WORK INSTRUCTIONS >> Beginning with the line that contains "The image size is (1541, 867).", reproduce every line through the end of the records below exactly, and leave the pictures out.

Collected data entries >>
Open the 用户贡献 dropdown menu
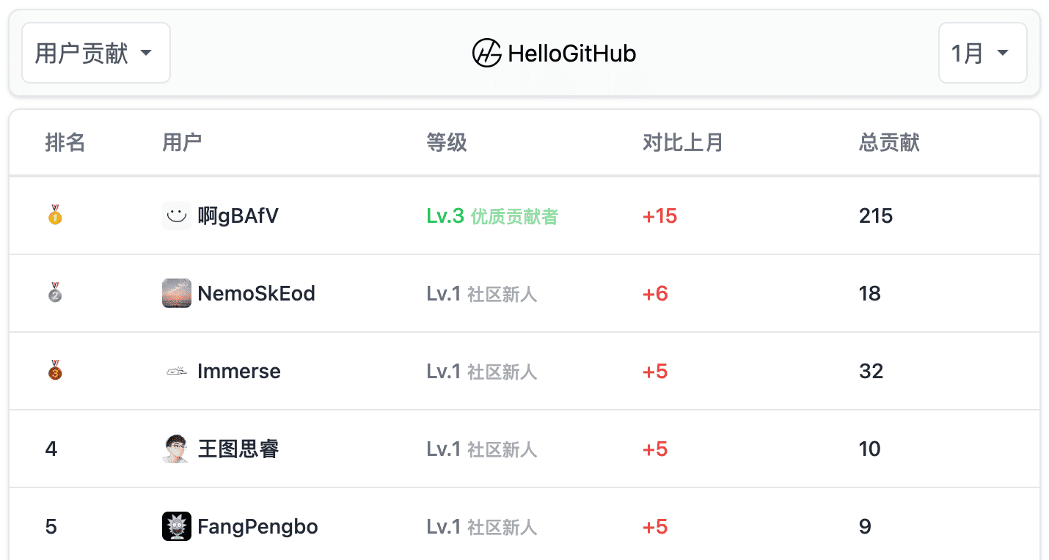The height and width of the screenshot is (560, 1049). [x=96, y=53]
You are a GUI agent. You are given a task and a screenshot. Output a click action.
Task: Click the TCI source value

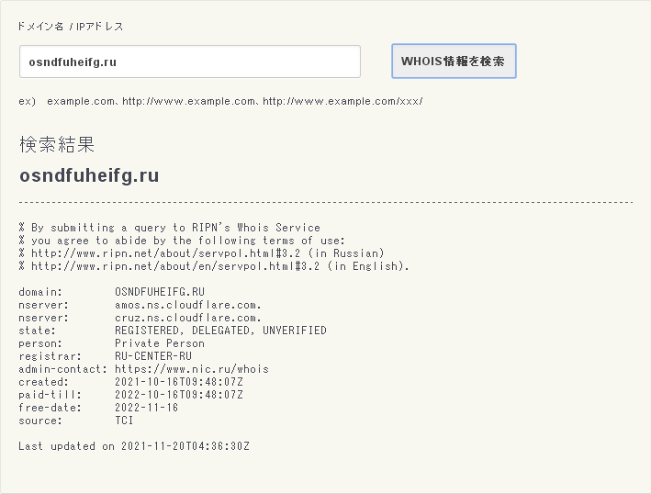pos(124,421)
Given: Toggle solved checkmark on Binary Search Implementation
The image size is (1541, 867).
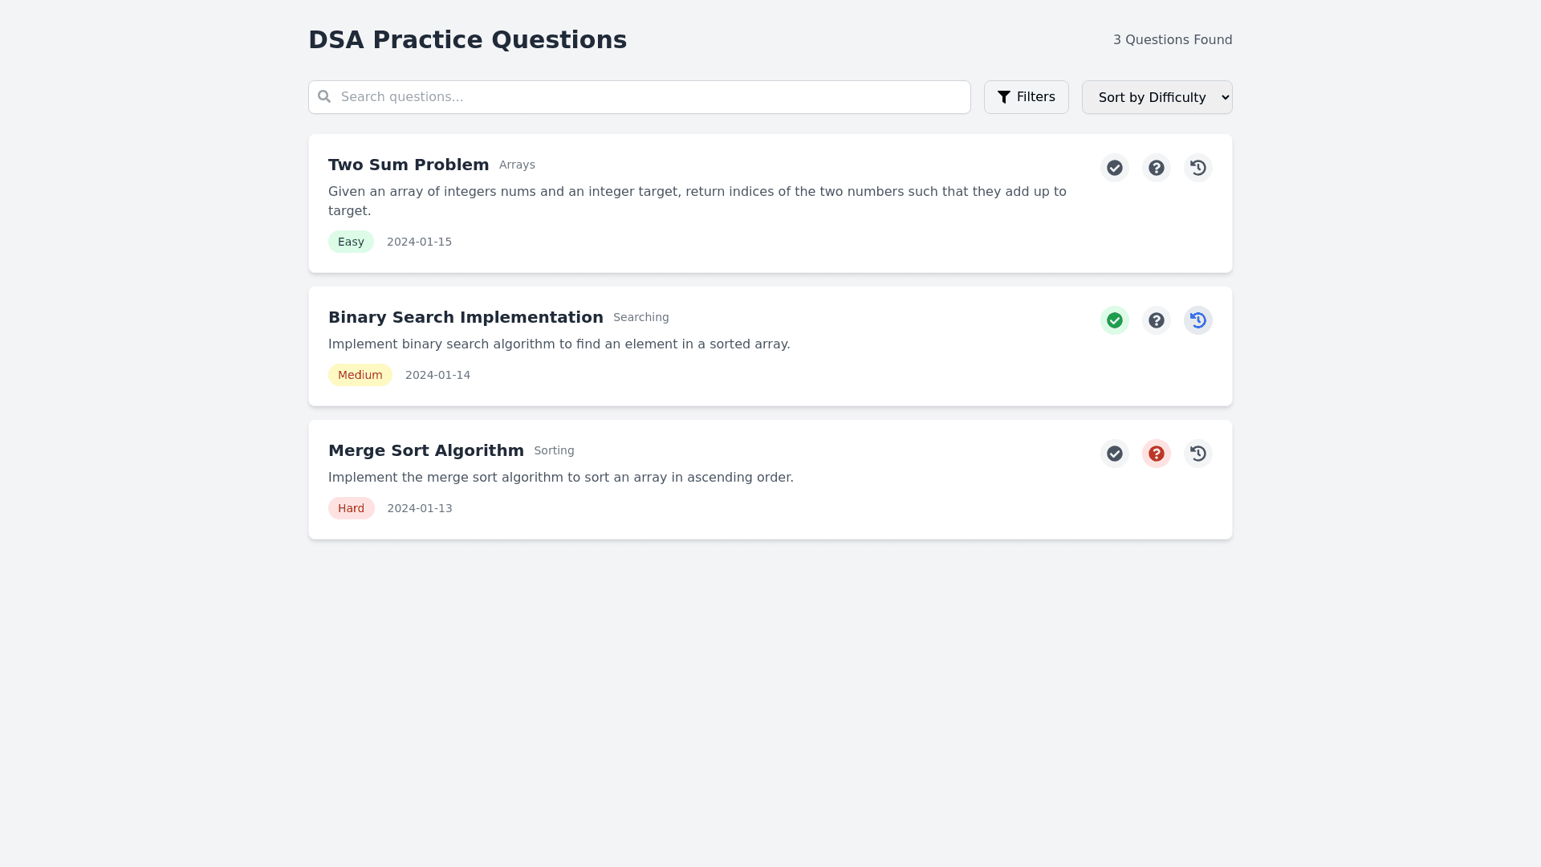Looking at the screenshot, I should click(x=1114, y=320).
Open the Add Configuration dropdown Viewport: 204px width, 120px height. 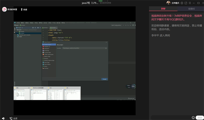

EXPECTED OUTPUT >>
The image size is (1541, 867).
Looking at the screenshot, I should click(x=1114, y=320).
Open the Add Configuration dropdown Viewport: 204px width, 120px height. 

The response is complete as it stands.